Contudo, esta conetividade local deverá estender-se, alargar-se e flexibilizar-se, sendo fundamental que se participe,

quer nos jogos de interesse quer na entreajuda, quer na mobilização dos cidadãos em prol do bem comum (pais, famílias, jovens, professores, autarquias, empresas, associações, museus, centros de saúde, bibliotecas, fundações etc). A participação dos actores em presença e a regulação autónoma, local, sócio-comunitária, formal (…) e informal (…) constituem um dos esteios para a melhoria da qualidade da educação, em coerência com as orientações políticas nacionais e a intervenção reguladora do Estado (idem, pp. 4-5).

Baseando-nos mais uma vez na ideia de compromisso, cada vez se torna mais necessário que todos se envolvam na complexa tarefa da educação.

Assumido de forma mais direta, ou não, na realidade,

o ensino é, e tem de ser, uma actividade de natureza cooperativa e solidária entre os diversos agentes sociais a quem a elaboração do projecto lhes permitirá retomar a voz no tranquilo espaço escolar (…); de facto, ao fazê-lo, estão em condições de abordar em termos mais precisos os problemas educativos que respondem aos seus interesses diversificados e, portanto, no caminho certo para adoptar soluções adequadas, através das quais sentir-se-ão comprometidos e, como tal, co-responsáveis (Llavador e Alonso, 2001, p. 78).

Será então, a nosso ver, este conjunto de interações e comprometimentos que contribuirão de forma decisiva para a constituição da dita comunidade escolar ou educativa, que se poderá chamar de comunidade global que deverá ser a responsável pelos amplos e necessários consensos na definição dos princípios de ordem cultural e social, na definição do ideal de escola que se deseja, dentro de um quadro legal estabelecido, o seu PE.

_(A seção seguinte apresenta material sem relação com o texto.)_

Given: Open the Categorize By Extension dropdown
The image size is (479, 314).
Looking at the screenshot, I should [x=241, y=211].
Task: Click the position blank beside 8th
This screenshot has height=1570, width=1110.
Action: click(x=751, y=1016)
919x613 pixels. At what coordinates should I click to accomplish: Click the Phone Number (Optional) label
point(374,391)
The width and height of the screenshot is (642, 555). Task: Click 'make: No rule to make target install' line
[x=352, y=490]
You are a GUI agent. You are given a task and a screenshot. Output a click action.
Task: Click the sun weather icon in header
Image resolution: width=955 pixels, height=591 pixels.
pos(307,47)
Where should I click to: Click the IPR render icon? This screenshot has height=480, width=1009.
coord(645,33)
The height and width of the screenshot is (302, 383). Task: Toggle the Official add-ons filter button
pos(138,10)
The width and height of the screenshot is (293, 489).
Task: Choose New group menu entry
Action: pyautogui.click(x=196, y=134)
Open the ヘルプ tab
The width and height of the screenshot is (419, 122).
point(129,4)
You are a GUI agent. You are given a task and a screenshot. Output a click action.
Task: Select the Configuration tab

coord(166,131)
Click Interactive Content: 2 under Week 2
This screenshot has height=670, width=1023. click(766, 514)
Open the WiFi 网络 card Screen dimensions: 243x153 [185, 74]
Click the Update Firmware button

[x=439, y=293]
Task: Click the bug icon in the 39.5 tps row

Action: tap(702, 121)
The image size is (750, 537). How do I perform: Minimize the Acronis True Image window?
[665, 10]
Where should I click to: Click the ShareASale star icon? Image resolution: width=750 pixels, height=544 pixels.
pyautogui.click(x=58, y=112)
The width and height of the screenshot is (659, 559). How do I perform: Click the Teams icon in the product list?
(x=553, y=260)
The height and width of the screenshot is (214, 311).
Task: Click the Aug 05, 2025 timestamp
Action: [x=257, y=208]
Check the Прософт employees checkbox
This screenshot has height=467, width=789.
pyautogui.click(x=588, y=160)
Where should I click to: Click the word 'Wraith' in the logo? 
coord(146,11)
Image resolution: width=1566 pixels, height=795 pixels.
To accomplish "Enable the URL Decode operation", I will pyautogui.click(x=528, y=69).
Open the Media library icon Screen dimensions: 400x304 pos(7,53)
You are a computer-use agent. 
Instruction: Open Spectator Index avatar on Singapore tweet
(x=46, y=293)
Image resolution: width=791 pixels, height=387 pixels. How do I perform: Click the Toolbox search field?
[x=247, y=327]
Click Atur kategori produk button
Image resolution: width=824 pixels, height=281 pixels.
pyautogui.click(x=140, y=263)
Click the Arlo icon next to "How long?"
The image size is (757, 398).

Se nesta comunidade seguirmos um método baseado na cidadania, no primado da lei, na participação de todos e no exercício da liberdade individual e dos direitos fundamentais segundo regras comummente aceites (Martins, 2006, p. 51), dentro do usufruto pleno da sua autonomia, esta escola tem condições para, num âmbito mais restrito, elaborar o seu projeto pedagógico, onde já nos parece que essa comunidade poderá e deverá ser mais restrita. Será então esta comunidade mais restrita e interior à escola que, fundamentadamente, irá estabelecer e procurar atingir objetivos concretos como sejam o aumento dos índices de sucesso educativo, a participação em atividades extracurriculares, entre outros.

Restará, para que esta autonomia tenha futuro, que os sucessos e os fracassos sejam corretamente avaliados, no âmbito da operacionalização e monitorização do seu PE.